%%

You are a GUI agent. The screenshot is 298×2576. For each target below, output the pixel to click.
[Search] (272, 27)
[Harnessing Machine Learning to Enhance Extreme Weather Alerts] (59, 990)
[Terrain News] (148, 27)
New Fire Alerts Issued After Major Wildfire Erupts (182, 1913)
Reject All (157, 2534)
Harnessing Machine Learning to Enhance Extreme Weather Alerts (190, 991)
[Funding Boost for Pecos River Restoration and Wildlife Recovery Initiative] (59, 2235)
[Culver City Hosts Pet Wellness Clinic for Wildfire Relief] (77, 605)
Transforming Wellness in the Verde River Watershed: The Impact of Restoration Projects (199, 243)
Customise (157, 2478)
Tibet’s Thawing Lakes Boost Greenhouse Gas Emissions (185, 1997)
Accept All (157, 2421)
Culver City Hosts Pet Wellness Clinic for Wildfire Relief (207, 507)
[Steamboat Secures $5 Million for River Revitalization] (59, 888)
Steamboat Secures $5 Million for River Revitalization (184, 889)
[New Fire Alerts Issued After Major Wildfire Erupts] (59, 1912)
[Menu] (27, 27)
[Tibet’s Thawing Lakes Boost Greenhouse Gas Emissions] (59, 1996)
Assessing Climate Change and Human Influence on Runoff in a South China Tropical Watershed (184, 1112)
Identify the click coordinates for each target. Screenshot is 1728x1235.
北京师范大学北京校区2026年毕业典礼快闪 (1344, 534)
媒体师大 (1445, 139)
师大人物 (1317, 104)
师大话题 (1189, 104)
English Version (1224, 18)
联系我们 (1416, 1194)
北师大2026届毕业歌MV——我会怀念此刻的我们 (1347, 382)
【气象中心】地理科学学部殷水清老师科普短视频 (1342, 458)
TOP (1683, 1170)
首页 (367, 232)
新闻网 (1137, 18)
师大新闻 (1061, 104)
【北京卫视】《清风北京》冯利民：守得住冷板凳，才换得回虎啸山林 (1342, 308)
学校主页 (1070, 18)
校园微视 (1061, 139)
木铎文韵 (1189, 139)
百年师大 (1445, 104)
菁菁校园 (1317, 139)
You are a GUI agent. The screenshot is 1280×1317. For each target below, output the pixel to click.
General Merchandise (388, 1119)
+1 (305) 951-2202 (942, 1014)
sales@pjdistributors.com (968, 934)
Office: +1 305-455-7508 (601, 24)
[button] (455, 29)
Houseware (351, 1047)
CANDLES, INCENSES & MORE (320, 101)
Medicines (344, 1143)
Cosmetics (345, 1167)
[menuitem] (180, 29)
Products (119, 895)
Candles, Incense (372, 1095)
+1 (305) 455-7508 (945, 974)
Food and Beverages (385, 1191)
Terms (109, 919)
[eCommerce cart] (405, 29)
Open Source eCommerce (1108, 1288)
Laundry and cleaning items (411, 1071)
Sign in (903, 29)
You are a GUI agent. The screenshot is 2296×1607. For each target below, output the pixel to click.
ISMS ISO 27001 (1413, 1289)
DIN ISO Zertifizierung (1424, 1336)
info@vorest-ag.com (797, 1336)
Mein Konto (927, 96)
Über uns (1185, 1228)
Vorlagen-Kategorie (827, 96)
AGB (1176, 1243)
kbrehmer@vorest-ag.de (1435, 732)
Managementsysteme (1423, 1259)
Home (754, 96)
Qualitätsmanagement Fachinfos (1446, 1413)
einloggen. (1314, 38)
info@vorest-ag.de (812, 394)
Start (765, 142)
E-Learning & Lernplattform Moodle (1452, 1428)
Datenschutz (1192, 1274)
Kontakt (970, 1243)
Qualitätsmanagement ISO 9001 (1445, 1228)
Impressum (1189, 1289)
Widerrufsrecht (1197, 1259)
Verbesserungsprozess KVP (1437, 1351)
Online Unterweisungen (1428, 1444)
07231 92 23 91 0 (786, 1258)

%%

■ TASK ■
In full and exactly, transcribe the material above.

■ RESPONSE AREA ■
You are a GUI agent. The screenshot is 298×2576. For each target below, output the pixel to click.
[Search] (272, 27)
[Harnessing Machine Learning to Enhance Extreme Weather Alerts] (59, 990)
[Terrain News] (148, 27)
New Fire Alerts Issued After Major Wildfire Erupts (182, 1913)
Reject All (157, 2534)
Harnessing Machine Learning to Enhance Extreme Weather Alerts (190, 991)
[Funding Boost for Pecos River Restoration and Wildlife Recovery Initiative] (59, 2235)
[Culver City Hosts Pet Wellness Clinic for Wildfire Relief] (77, 605)
Transforming Wellness in the Verde River Watershed: The Impact of Restoration Projects (199, 243)
Customise (157, 2478)
Tibet’s Thawing Lakes Boost Greenhouse Gas Emissions (185, 1997)
Accept All (157, 2421)
Culver City Hosts Pet Wellness Clinic for Wildfire Relief (207, 507)
[Steamboat Secures $5 Million for River Revitalization] (59, 888)
Steamboat Secures $5 Million for River Revitalization (184, 889)
[New Fire Alerts Issued After Major Wildfire Erupts] (59, 1912)
[Menu] (27, 27)
[Tibet’s Thawing Lakes Boost Greenhouse Gas Emissions] (59, 1996)
Assessing Climate Change and Human Influence on Runoff in a South China Tropical Watershed (184, 1112)
Identify the click coordinates for each target. Screenshot is 1728x1235.
北京师范大学北京校区2026年毕业典礼快闪 (1344, 534)
媒体师大 (1445, 139)
师大人物 (1317, 104)
师大话题 (1189, 104)
English Version (1224, 18)
联系我们 (1416, 1194)
北师大2026届毕业歌MV——我会怀念此刻的我们 (1347, 382)
【气象中心】地理科学学部殷水清老师科普短视频 (1342, 458)
TOP (1683, 1170)
首页 (367, 232)
新闻网 (1137, 18)
师大新闻 (1061, 104)
【北京卫视】《清风北京》冯利民：守得住冷板凳，才换得回虎啸山林 (1342, 308)
学校主页 (1070, 18)
校园微视 (1061, 139)
木铎文韵 (1189, 139)
百年师大 (1445, 104)
菁菁校园 (1317, 139)
You are a GUI agent. The screenshot is 1280×1317. For each target below, output the pixel to click.
General Merchandise (388, 1119)
+1 (305) 951-2202 (942, 1014)
sales@pjdistributors.com (968, 934)
Office: +1 305-455-7508 (601, 24)
[button] (455, 29)
Houseware (351, 1047)
CANDLES, INCENSES & MORE (320, 101)
Medicines (344, 1143)
Cosmetics (345, 1167)
[menuitem] (180, 29)
Products (119, 895)
Candles, Incense (372, 1095)
+1 (305) 455-7508 (945, 974)
Food and Beverages (385, 1191)
Terms (109, 919)
[eCommerce cart] (405, 29)
Open Source eCommerce (1108, 1288)
Laundry and cleaning items (411, 1071)
Sign in (903, 29)
You are a GUI agent. The screenshot is 2296×1607. For each target below, output the pixel to click.
ISMS ISO 27001 (1413, 1289)
DIN ISO Zertifizierung (1424, 1336)
info@vorest-ag.com (797, 1336)
Mein Konto (927, 96)
Über uns (1185, 1228)
Vorlagen-Kategorie (827, 96)
AGB (1176, 1243)
kbrehmer@vorest-ag.de (1435, 732)
Managementsysteme (1423, 1259)
Home (754, 96)
Qualitätsmanagement Fachinfos (1446, 1413)
einloggen. (1314, 38)
info@vorest-ag.de (812, 394)
Start (765, 142)
E-Learning & Lernplattform Moodle (1452, 1428)
Datenschutz (1192, 1274)
Kontakt (970, 1243)
Qualitätsmanagement ISO 9001 (1445, 1228)
Impressum (1189, 1289)
Widerrufsrecht (1197, 1259)
Verbesserungsprozess KVP (1437, 1351)
Online Unterweisungen (1428, 1444)
07231 92 23 91 0 (786, 1258)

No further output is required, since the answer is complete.